AFC Newbiggin
- Full name: AFC Newbiggin
- Founded: 2011; 15 years ago
- Ground: Newbiggin Sports Centre
- Chairman: John Messenger
- Manager: Simon Wilson
- League: Northern League Division Two
- 2025–26: Northern League Division Two, 12th of 22
| Home colours |

= A.F.C. Newbiggin =

English football club

AFC Newbiggin are a football club based in Newbiggin-by-the-Sea, England. They are currently members of the .

==History==
Previous clubs from the north-east town of Newbiggin were, Newbiggin Colliery Welfare FC and Newbiggin Central Welfare FC dating back to 1911, with Central Welfare having folded at the end of the 2004-05 Northern Alliance League season.

AFC Newbiggin were founded in 2011 to fill the gap following Central Welfare's collapse, and joined the North Northumberland League and then the Division Two of the Northern Alliance in 2013.

The club’s first season in the Northern Alliance saw AFC Newbiggin miss out on the Division Two Championship on the final day, finishing runners-up two points behind champions Blyth Isabella.

The 2013-14 season also saw the team win the Northumberland Minor Cup for the first time beating North Shields Athletic 3-0 in the final.

> **Source material**:
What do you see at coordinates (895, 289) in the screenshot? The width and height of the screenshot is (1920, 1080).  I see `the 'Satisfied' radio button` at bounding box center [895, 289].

> **Exercise prompt**:
Write the next part of the AFC Newbiggin article, beginning after its final sentence. The listing has no connection to the AFC Newbiggin article.

> **Result of this exercise**:
Success followed in season 2014-15 when finishing runners-up in Division One seven points behind champions Percy Main Amateurs gaining promotion to the Premier Division for the first time.

In 2017 AFC Newbiggin created a reserve side that were placed in the North Northumberland League Division One, which in their first season finished runners-up.

The 2018 season proved difficult for the club, the first team found difficulty in recruitment with several players from the previous season moving on to clubs playing at higher levels, the decision was made to resign from the Northern Alliance but continue with the reserve side in the North Northumberland League for 2018-19.

At the beginning of the 2019-20 season the reserve side became the first team and rejoined the Northern Alliance being placed in Division Two, however after playing seventeen games the season was curtailed due to the Coronavirus Pandemic.

The following season 2020-21 only ten games were played but promotion was achieved via the Points Per Game ruling after a second successive campaign hit by Covid 19.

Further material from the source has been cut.